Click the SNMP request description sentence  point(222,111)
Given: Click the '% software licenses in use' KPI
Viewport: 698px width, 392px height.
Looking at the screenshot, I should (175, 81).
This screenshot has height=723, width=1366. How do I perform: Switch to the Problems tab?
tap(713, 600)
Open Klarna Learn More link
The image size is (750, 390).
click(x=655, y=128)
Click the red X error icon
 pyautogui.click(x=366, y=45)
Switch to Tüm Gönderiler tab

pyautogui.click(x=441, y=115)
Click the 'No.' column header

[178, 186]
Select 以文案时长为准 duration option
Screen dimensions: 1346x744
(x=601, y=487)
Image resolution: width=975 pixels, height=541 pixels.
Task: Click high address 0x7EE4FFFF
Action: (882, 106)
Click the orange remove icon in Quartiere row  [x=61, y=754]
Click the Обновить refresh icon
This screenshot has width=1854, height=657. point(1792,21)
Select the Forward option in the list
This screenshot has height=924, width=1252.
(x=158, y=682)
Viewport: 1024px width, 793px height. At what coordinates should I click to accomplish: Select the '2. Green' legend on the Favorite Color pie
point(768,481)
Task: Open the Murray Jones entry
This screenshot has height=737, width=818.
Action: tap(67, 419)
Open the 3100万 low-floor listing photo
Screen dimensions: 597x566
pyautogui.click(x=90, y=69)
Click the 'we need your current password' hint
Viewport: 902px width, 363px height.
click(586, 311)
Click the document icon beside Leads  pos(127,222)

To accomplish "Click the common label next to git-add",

▸ **Your instructions**:
Extract every entry in the listing word for word.

▸ **Response box**:
Click the SNMP request description sentence  point(222,111)
Given: Click the '% software licenses in use' KPI
Viewport: 698px width, 392px height.
Looking at the screenshot, I should (175, 81).
This screenshot has height=723, width=1366. How do I perform: Switch to the Problems tab?
tap(713, 600)
Open Klarna Learn More link
The image size is (750, 390).
click(x=655, y=128)
Click the red X error icon
 pyautogui.click(x=366, y=45)
Switch to Tüm Gönderiler tab

pyautogui.click(x=441, y=115)
Click the 'No.' column header

[178, 186]
Select 以文案时长为准 duration option
Screen dimensions: 1346x744
(x=601, y=487)
Image resolution: width=975 pixels, height=541 pixels.
Task: Click high address 0x7EE4FFFF
Action: (882, 106)
Click the orange remove icon in Quartiere row  [x=61, y=754]
Click the Обновить refresh icon
This screenshot has width=1854, height=657. point(1792,21)
Select the Forward option in the list
This screenshot has height=924, width=1252.
(x=158, y=682)
Viewport: 1024px width, 793px height. At what coordinates should I click to accomplish: Select the '2. Green' legend on the Favorite Color pie
point(768,481)
Task: Open the Murray Jones entry
This screenshot has height=737, width=818.
Action: tap(67, 419)
Open the 3100万 low-floor listing photo
Screen dimensions: 597x566
pyautogui.click(x=90, y=69)
Click the 'we need your current password' hint
Viewport: 902px width, 363px height.
click(586, 311)
Click the document icon beside Leads  pos(127,222)

To accomplish "Click the common label next to git-add",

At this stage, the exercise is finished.